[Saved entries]
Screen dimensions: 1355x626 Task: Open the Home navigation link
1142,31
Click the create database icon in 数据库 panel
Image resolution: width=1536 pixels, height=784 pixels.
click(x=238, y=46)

WHAT IS REQUIRED
An exact reproduction of all the entries above is required.

SOLUTION
Screen dimensions: 1355x626 Task: Open the Home navigation link
1142,31
Click the create database icon in 数据库 panel
Image resolution: width=1536 pixels, height=784 pixels.
click(x=238, y=46)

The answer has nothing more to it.